Well, there are good criminals, who are democraticaly elected and share the profit, and bad criminals, who keep the profit for themselves.

sebazzz

8 hours ago

They are quite expensive and there is not something similar on the market (even not from house brands of Aldi, Lidl, etc).

nly

6 hours ago

Cadbury have TimeOut but it's not quite the same. (It's lighter, less chocolate and less dense)

Clearly intended to be the direct competitor though, since "Have a break, have a KitKat" is the KitKat slogan, and timeout is also a break.

https://www.tesco.com/groceries/en-GB/products/316651552

ggambetta

9 hours ago

Can't help but think of George Clooney orchestrating the heist from his villa in Lago di Como (with a perfect alibi somehow). Maybe Brad Pitt was hungry.

brikym

9 hours ago

The sad thing is KitKat isn't even very good.

nly

6 hours ago

Not in the US they aren't, since they're made by Hershey and not Nestle and so are a completely different product.

arvid-lind

4 hours ago

I had a coworker who would fly to SE Asia a few times a year, he'd always bring back a small suitcase of insane KitKat flavors from Tokyo airport (or nearby).
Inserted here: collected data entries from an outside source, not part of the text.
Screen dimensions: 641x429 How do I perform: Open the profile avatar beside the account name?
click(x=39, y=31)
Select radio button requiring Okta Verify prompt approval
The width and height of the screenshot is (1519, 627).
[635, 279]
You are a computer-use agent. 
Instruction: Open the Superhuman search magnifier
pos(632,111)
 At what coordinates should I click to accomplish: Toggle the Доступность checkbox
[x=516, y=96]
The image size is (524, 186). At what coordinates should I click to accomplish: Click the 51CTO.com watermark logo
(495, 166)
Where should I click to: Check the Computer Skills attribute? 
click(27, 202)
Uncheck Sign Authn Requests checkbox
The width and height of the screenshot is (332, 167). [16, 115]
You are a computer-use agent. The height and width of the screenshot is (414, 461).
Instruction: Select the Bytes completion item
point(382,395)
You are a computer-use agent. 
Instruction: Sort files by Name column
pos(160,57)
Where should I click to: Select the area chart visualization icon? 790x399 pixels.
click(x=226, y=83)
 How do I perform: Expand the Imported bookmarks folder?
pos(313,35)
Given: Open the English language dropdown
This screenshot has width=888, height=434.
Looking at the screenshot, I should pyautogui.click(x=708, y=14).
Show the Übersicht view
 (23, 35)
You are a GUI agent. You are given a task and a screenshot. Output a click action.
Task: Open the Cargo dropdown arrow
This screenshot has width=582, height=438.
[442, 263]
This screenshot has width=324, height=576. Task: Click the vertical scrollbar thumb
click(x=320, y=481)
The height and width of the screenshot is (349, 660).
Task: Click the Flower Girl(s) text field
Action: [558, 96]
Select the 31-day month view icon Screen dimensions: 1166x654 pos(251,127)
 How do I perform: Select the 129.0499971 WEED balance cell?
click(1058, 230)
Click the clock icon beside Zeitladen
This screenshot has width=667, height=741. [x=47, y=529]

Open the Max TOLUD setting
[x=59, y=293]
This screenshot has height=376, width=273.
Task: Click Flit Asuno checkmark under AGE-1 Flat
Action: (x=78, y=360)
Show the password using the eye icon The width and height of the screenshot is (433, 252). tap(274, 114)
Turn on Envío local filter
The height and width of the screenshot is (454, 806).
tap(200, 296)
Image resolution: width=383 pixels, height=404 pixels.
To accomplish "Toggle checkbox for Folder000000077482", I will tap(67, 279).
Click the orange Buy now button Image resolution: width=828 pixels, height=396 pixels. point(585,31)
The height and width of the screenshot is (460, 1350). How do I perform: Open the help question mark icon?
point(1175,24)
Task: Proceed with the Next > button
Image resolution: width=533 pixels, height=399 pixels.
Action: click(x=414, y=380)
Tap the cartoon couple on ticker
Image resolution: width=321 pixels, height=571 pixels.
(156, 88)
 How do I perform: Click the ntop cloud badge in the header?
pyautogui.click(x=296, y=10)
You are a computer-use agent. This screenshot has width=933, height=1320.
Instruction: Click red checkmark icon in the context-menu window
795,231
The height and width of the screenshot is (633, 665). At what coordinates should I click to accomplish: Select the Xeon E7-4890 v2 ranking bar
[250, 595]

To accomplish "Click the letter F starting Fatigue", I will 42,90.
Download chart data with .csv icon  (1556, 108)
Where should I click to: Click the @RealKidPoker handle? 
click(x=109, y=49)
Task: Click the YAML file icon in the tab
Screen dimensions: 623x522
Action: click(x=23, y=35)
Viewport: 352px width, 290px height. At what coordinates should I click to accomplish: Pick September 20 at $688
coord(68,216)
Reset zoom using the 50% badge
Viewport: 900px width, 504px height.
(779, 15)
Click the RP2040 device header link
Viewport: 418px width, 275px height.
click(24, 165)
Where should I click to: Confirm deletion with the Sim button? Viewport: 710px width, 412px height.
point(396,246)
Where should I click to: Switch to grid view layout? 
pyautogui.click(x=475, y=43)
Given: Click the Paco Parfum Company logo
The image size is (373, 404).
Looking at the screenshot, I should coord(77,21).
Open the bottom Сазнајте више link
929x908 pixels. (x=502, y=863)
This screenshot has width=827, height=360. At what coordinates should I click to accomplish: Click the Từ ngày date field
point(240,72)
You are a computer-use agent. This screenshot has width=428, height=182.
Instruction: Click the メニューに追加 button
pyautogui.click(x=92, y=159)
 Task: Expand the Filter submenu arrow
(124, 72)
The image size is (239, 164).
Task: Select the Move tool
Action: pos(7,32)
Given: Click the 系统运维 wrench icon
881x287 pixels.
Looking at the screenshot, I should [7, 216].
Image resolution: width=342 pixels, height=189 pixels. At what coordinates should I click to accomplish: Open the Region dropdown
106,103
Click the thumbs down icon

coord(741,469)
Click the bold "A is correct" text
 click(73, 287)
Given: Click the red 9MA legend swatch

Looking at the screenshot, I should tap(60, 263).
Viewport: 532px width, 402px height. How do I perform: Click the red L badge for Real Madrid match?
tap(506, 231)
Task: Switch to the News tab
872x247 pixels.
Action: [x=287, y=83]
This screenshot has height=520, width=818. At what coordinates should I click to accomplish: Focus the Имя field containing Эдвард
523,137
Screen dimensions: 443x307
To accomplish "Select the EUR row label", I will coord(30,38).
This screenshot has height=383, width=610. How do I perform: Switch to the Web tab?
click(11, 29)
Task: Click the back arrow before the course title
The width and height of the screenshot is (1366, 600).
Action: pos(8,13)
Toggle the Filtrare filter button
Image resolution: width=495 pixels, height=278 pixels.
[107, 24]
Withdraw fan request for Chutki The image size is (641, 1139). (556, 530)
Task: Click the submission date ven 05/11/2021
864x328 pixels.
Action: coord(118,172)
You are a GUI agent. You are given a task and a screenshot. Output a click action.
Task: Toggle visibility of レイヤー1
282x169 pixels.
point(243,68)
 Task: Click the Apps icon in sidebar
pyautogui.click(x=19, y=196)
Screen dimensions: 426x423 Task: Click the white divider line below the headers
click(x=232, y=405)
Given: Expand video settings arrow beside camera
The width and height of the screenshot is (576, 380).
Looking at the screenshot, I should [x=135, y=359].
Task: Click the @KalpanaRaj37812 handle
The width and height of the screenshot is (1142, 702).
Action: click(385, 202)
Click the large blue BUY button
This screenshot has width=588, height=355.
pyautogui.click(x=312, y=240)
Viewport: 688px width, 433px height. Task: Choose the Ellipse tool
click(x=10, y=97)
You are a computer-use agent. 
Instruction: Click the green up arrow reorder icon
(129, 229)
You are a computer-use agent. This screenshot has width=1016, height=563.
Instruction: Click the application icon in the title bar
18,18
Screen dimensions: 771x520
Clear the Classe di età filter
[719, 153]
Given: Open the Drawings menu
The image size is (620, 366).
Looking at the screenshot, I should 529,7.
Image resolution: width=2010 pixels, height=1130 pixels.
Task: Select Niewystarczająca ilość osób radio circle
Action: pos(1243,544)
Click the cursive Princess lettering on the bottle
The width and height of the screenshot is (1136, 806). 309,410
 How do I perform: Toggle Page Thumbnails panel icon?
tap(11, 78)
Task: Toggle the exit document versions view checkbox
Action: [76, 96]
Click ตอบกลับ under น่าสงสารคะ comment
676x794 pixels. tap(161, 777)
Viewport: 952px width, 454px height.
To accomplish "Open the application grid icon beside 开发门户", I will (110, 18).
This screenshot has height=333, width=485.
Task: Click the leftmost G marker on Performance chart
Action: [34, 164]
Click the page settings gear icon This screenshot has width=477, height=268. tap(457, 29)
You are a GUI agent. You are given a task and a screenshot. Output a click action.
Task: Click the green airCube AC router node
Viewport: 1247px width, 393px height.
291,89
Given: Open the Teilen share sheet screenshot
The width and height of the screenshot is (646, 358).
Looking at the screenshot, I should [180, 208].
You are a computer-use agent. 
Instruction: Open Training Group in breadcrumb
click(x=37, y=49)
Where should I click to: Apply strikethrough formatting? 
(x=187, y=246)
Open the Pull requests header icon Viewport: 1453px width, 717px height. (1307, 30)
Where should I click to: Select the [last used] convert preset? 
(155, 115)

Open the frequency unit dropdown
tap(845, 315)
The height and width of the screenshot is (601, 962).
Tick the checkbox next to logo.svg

One time he had a bunch of varieties of green tea KitKats, never seen anything close to that in the US.

hkt

9 hours ago

That was me, sorry, I just love KitKats.

(So as to avoid being like the Robin Hood Airport guy, I'd like to say the above was a joke)

burnt-resistor

9 hours ago

I'd wager the entire load collectively contained only 90 kg of cocoa and 10 tons of so-called "certified responsibly sourced" palm kernel oil.

nly

6 hours ago

The product is a minimum of 25% cocoa solids and the oils are listed after that on the ingredients list, which means by weight they are more cocoa than oil.

nxobject

6 hours ago

Any alternate source of fuel in a petrol crisis, really. If someone figures out how to run car on Kit Kats I’m sure there’ll be a market.

hulitu

7 hours ago

You forgot the ... white death: sugar.

wolvoleo

10 hours ago

Food for comedians for the next few months lol

RicoElectrico

10 hours ago

The question is why would they produce them in Italy. Most of the food on Polish shelves that can be produced in Poland, is.

Freak_NL

10 hours ago

Why not? It doesn't make much sense for Nestlé to have plants in every EU country.

rjsw

10 hours ago

The wikipedia page doesn't list Italy as one of the countries where they are produced.

defrost

9 hours ago

Whereas the article and Nestlé themselves state there is a production site in Italy:

  Swiss food giant Nestlé says about 12 tons, or 413,793 candy bars, of its KitKat chocolate brand were stolen after leaving its production site in Italy earlier this week for Poland.